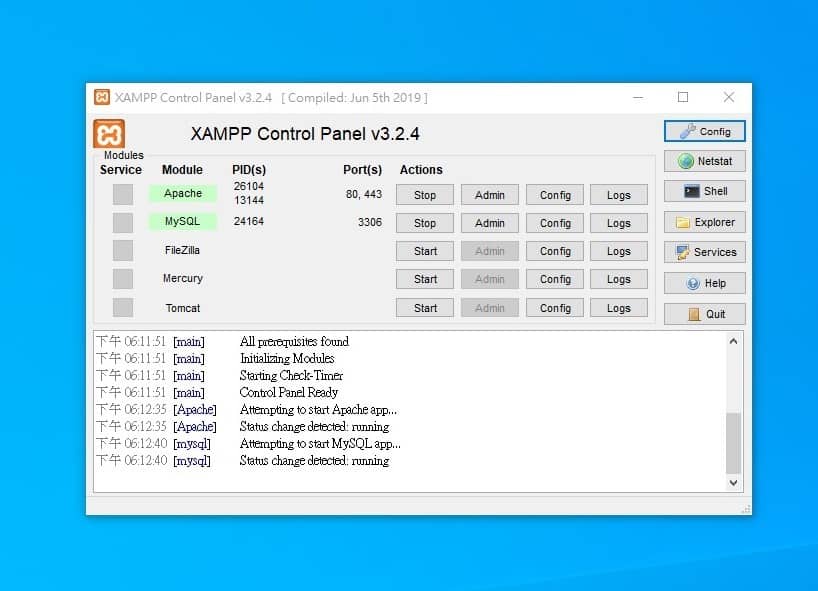Open the Mercury Config menu
818x591 pixels.
tap(555, 279)
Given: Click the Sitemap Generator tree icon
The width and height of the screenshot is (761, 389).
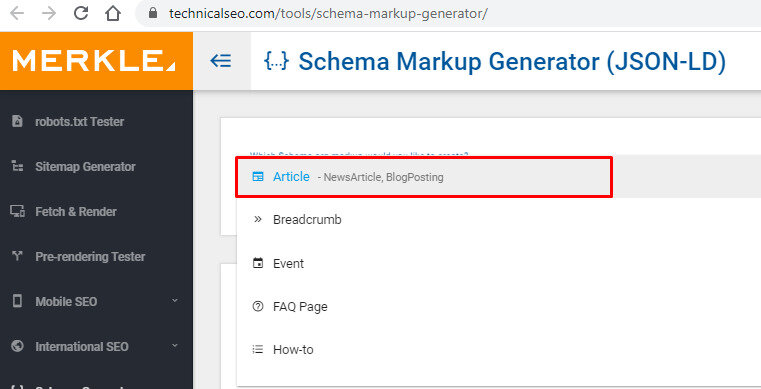Looking at the screenshot, I should coord(17,166).
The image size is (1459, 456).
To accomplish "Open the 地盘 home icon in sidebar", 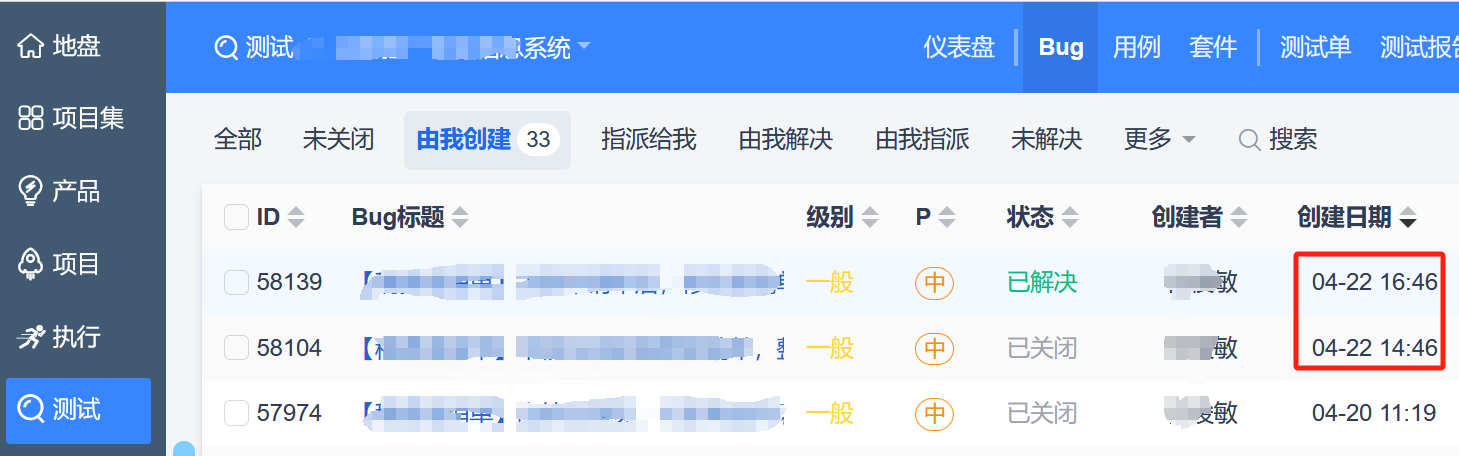I will [31, 46].
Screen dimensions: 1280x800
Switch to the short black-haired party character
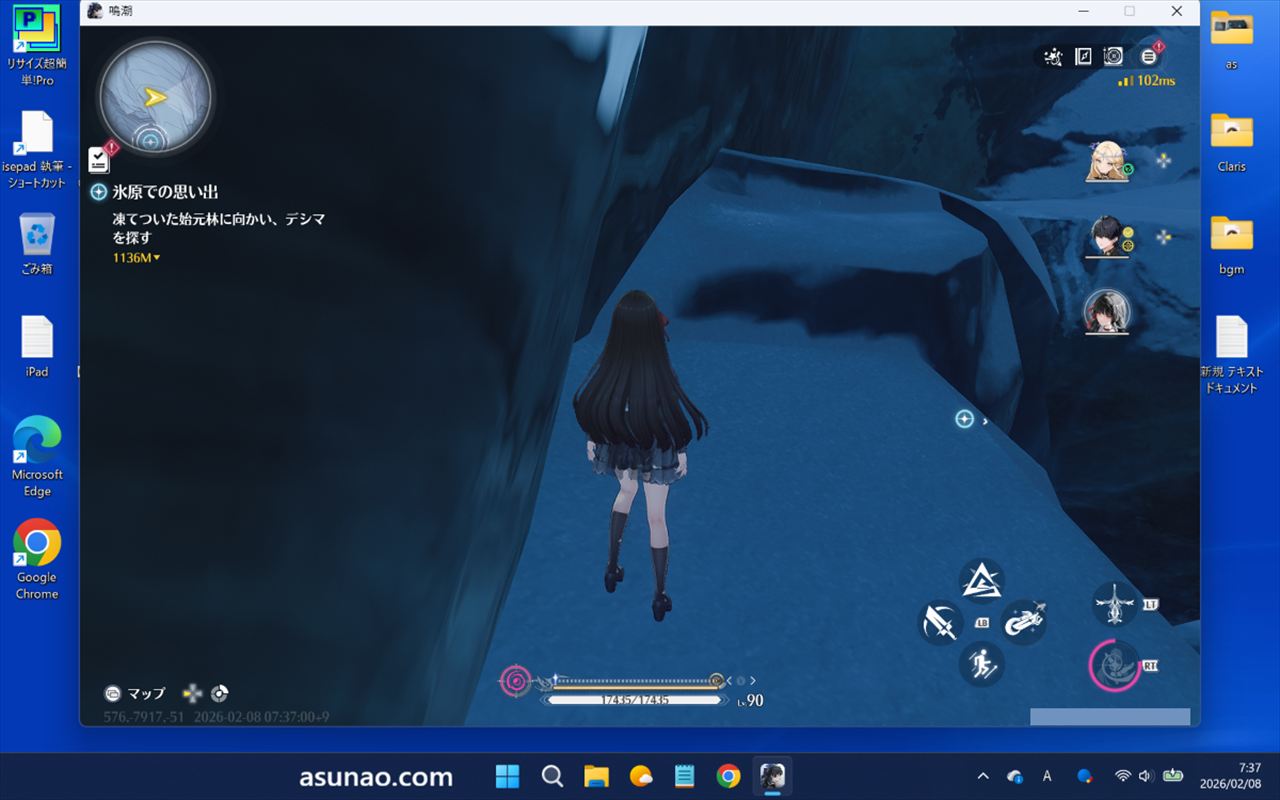point(1107,237)
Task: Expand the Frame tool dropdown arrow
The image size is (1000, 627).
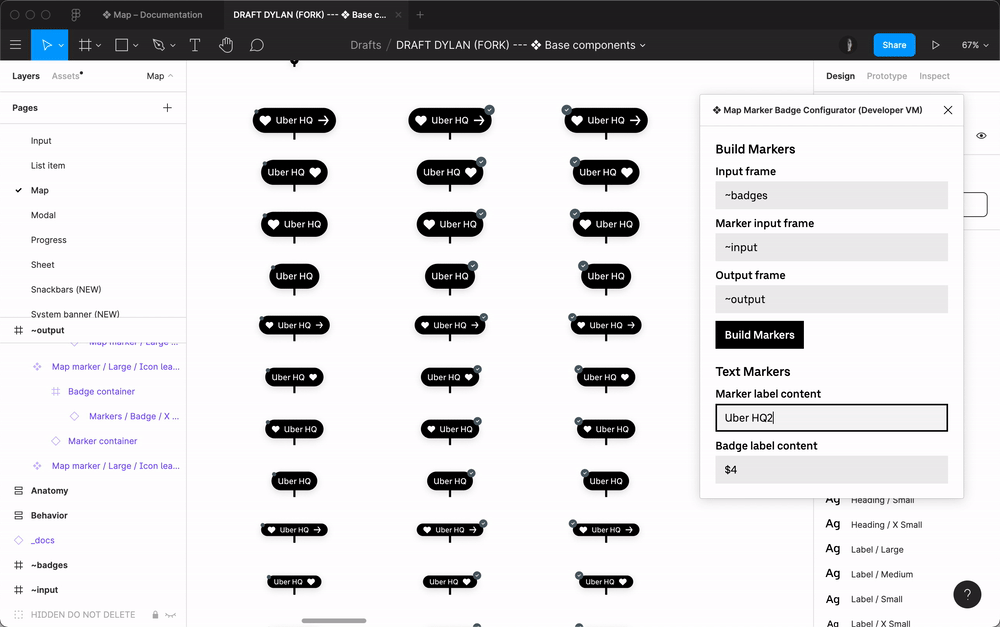Action: tap(99, 46)
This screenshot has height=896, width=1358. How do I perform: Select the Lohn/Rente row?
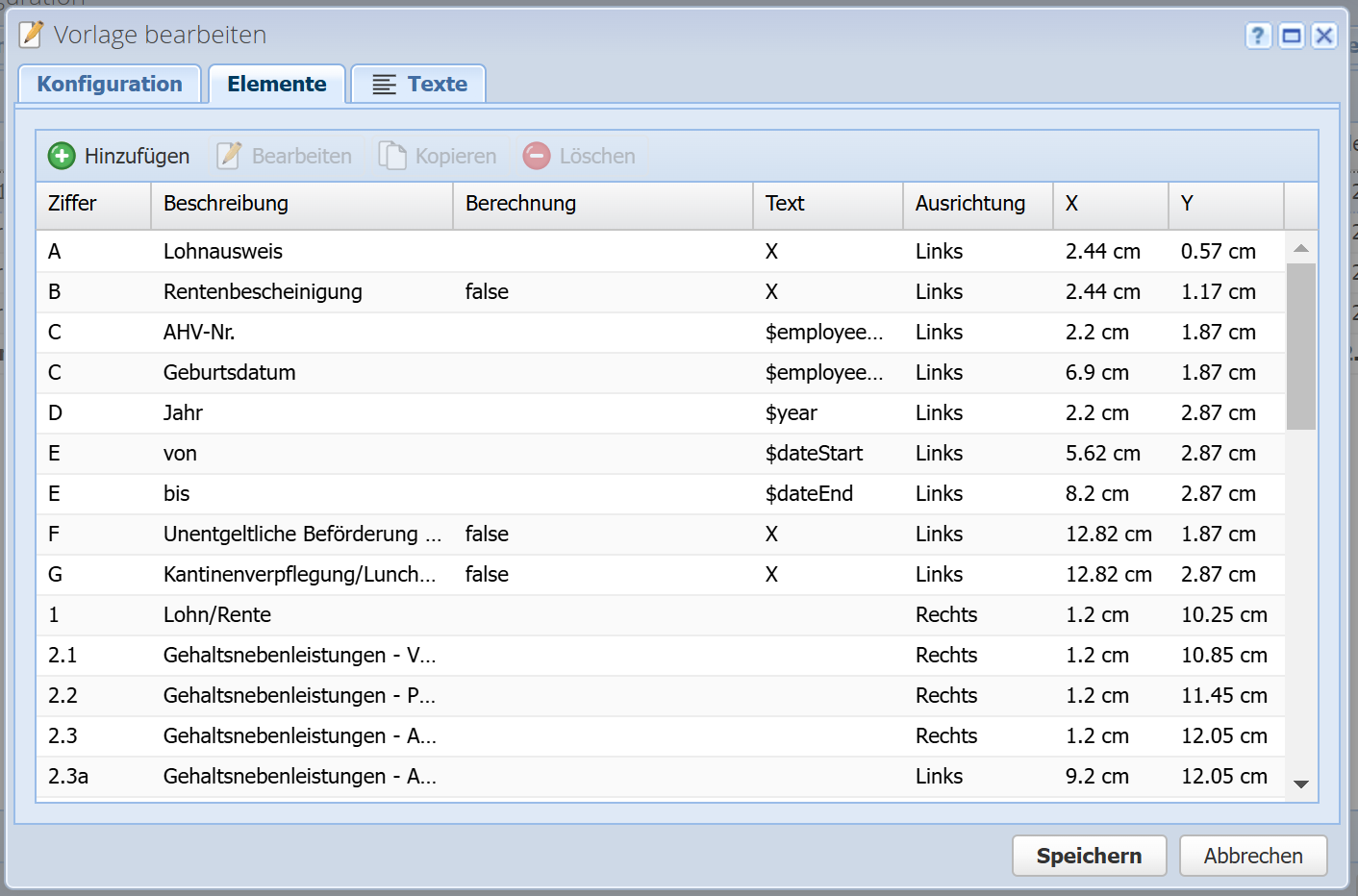point(217,615)
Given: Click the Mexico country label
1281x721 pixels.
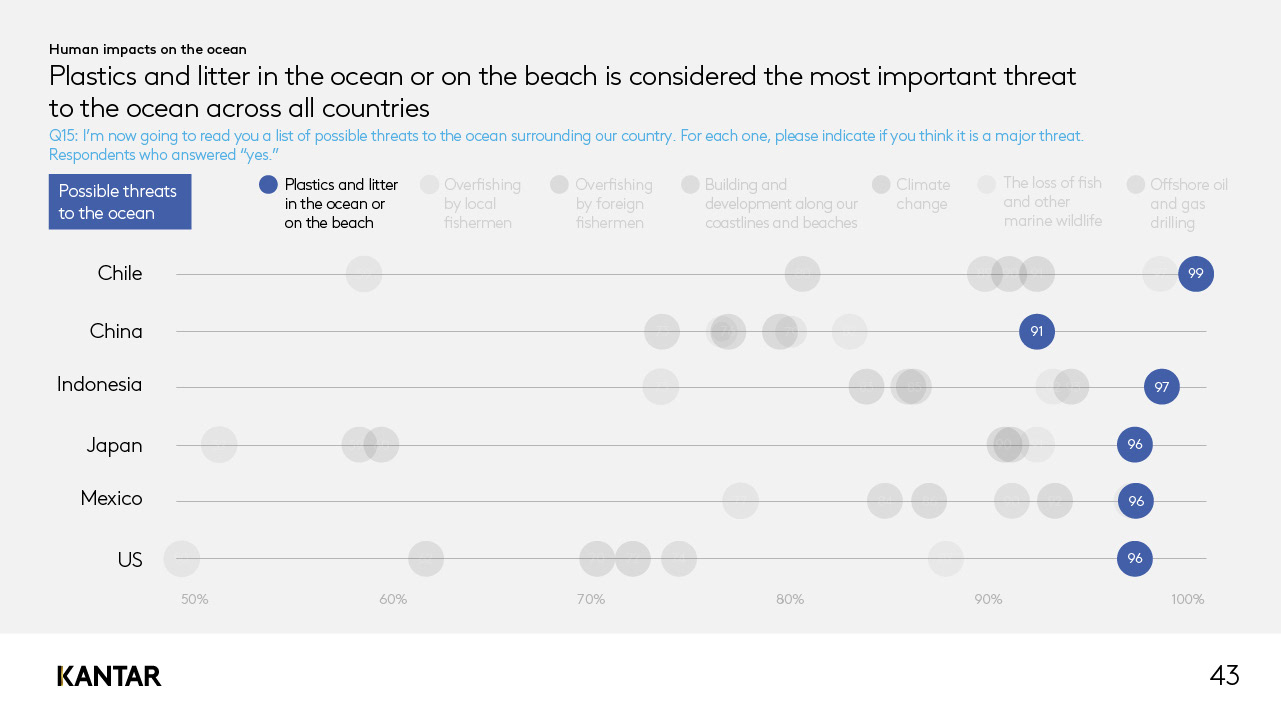Looking at the screenshot, I should click(111, 498).
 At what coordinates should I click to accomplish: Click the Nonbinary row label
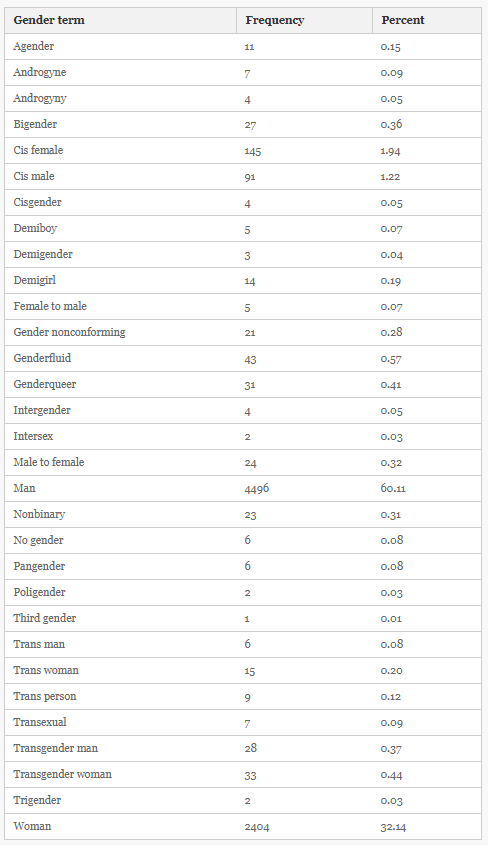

__PROBLEM__:
What lines in the data above carry "Given"? Return them all.

__ANSWER TO THIS TASK__:
Given: Click the Sitemap Generator tree icon
Given: Click the Mexico country label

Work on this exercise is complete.